BATON ROUGE – Louisiana lawmakers failed to override Gov. John Bel Edwards’ (D) veto last month of a bill that would have barred trans girls and women from participating on athletic teams or in sporting events designated for girls or women at elementary, secondary and postsecondary schools.

The measure, Senate Bill 156 authored by Sen. Beth Mizell titled the ‘the Fairness in Women’s Sports Act,’ in the Governor’s eyes, “was a solution in search of a problem that simply does not exist in Louisiana,” Edwards said in his veto statement;

“As I have said repeatedly when asked about this bill, discrimination is not a Louisiana value, and this bill was a solution in search of a problem that simply does not exist in Louisiana. Even the author of the bill acknowledged throughout the legislative session that there wasn’t a single case where this was an issue. 

The Republican majority state House chamber failed to override the Governor’s veto after voting 68-30 to override it, according to the state legislature’s website.

The vote narrowly missed the 70-vote threshold needed in the lower chamber to override the veto.

Two-thirds of both the House and Senate must vote to override a governor’s veto, according to the local Baton Rouge newspaper The Advocate.

The Governor reacted to the news that his veto withstood Republican efforts to overturn it in a press conference Wednesday.

Edwards noted that in his view he had “rejected a play” that had no place in Louisiana. 

“I would rather the headlines going out from today be that Louisiana did what was right and best.
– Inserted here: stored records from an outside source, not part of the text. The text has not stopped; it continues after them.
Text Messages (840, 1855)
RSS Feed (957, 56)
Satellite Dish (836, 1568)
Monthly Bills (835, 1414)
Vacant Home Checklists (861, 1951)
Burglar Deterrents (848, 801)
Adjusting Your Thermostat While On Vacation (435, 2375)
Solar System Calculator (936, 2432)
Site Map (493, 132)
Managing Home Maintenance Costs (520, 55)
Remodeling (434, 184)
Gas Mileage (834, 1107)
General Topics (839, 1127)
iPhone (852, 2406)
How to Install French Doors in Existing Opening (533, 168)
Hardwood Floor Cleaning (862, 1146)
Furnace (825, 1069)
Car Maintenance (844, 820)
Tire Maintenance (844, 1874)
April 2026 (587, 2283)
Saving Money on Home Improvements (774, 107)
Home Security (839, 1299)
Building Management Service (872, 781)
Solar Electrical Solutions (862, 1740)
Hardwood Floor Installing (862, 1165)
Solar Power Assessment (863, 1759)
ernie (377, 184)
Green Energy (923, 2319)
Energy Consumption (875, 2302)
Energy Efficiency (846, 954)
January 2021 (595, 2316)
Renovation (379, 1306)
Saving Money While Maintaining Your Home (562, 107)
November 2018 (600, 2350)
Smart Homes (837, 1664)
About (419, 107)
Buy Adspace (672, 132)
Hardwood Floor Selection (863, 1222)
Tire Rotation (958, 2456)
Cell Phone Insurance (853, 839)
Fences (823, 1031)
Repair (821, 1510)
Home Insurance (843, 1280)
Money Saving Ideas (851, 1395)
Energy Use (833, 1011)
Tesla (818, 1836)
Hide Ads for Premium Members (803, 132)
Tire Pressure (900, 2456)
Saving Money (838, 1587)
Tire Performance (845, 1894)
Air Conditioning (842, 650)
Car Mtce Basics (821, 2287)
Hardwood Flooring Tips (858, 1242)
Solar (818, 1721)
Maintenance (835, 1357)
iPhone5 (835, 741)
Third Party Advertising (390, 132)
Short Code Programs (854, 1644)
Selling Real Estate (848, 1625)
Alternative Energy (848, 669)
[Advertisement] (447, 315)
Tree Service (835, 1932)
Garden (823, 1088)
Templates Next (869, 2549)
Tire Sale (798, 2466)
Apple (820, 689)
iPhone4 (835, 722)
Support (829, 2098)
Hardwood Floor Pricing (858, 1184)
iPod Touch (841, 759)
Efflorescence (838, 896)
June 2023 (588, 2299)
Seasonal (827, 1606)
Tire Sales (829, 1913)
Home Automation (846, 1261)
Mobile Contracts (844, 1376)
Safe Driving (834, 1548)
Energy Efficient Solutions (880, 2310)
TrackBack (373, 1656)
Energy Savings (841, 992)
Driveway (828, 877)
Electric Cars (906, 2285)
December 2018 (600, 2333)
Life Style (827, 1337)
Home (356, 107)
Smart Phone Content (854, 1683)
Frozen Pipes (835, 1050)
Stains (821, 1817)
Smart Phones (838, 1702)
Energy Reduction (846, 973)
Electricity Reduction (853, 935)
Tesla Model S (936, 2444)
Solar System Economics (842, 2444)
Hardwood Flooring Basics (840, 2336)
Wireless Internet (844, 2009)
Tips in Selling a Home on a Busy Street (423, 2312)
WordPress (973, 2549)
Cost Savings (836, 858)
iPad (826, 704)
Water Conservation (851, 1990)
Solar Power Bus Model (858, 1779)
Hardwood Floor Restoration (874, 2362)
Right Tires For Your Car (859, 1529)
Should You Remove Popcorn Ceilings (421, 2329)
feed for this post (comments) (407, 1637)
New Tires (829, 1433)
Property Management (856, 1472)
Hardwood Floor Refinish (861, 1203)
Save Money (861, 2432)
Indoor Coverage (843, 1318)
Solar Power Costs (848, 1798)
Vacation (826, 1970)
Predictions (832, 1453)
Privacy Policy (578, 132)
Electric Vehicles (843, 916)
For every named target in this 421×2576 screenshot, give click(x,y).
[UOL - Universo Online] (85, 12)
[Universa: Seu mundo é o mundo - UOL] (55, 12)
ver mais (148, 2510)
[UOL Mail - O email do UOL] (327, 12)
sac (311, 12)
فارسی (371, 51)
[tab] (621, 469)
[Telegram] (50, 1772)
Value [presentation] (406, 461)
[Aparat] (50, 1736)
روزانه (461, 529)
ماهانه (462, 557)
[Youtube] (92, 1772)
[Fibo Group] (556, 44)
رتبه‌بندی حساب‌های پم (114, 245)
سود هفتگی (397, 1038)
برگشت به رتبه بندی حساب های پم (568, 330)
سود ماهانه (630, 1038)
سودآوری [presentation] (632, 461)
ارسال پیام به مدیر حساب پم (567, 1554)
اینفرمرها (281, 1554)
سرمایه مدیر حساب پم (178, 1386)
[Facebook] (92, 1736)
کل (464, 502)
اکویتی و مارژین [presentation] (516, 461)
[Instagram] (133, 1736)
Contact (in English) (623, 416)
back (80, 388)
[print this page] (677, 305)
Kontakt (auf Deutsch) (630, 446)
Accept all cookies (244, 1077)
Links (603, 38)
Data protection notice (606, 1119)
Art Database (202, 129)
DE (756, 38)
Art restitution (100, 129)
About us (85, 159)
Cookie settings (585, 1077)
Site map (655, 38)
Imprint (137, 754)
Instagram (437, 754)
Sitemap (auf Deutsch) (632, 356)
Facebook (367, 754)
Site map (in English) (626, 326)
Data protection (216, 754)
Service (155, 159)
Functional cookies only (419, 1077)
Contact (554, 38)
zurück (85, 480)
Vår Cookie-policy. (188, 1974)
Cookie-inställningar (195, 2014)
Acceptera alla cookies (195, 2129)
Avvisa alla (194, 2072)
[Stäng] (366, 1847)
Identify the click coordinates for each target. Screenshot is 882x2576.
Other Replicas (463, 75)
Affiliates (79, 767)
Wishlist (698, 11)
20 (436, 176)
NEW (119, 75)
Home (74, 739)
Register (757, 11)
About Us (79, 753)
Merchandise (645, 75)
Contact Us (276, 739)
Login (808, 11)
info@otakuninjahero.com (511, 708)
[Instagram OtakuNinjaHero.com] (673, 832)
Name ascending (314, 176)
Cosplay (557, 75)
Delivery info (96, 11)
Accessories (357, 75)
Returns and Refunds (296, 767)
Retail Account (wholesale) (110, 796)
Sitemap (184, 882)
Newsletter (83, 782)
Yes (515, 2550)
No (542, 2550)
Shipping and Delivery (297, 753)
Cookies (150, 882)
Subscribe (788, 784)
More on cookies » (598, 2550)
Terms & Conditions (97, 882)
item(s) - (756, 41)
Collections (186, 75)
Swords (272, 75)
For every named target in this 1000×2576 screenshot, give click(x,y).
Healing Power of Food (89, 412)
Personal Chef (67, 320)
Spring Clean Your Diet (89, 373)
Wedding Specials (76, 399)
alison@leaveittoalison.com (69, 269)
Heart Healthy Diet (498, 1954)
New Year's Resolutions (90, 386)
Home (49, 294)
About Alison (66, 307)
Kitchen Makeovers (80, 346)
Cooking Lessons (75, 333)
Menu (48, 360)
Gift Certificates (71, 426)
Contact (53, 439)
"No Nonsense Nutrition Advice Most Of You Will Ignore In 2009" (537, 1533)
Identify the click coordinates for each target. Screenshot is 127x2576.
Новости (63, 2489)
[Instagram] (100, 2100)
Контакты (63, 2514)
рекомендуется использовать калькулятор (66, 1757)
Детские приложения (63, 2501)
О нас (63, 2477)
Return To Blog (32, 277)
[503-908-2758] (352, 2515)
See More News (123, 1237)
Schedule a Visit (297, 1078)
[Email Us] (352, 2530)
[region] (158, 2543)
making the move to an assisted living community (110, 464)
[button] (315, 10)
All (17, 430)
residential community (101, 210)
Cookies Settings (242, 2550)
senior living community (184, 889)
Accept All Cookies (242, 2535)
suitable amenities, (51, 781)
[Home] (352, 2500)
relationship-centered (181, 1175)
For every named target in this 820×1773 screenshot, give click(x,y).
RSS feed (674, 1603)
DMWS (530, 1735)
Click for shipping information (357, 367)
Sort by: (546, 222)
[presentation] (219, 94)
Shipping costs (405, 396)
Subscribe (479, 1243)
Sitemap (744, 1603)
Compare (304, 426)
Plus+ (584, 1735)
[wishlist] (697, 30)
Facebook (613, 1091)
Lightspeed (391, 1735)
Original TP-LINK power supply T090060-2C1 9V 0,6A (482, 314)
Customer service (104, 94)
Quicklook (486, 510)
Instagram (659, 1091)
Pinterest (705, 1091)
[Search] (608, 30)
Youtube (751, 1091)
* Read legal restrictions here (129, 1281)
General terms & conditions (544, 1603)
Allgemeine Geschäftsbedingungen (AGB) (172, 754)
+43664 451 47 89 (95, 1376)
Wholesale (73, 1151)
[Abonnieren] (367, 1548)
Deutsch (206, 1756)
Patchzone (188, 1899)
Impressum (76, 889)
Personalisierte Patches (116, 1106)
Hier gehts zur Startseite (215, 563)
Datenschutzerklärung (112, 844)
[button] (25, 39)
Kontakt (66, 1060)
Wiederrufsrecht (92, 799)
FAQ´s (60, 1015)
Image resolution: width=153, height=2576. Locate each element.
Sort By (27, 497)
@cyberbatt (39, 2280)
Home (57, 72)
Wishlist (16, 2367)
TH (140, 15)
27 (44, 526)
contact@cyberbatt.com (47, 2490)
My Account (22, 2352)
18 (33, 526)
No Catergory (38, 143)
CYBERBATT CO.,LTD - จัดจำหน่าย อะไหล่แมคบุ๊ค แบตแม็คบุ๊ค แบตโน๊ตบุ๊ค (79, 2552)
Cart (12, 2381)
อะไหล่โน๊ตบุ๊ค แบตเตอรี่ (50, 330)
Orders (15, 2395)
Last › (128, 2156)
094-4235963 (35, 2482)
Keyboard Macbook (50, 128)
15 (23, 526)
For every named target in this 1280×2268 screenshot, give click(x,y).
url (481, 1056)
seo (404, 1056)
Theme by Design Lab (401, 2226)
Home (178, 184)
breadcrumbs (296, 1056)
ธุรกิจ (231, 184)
We rejected a play out of a national playbook that just had no place in Louisiana. That bill wasn’t crafted for our state, I mean go read it and look at the arguments that were made. None of that applies here,” Edwards said.

He further said that the bill was “mean” because it targets “the most emotionally fragile children in the state of Louisiana.” 

“We have to be better than that,” Edwards said. “We have to be better than that.”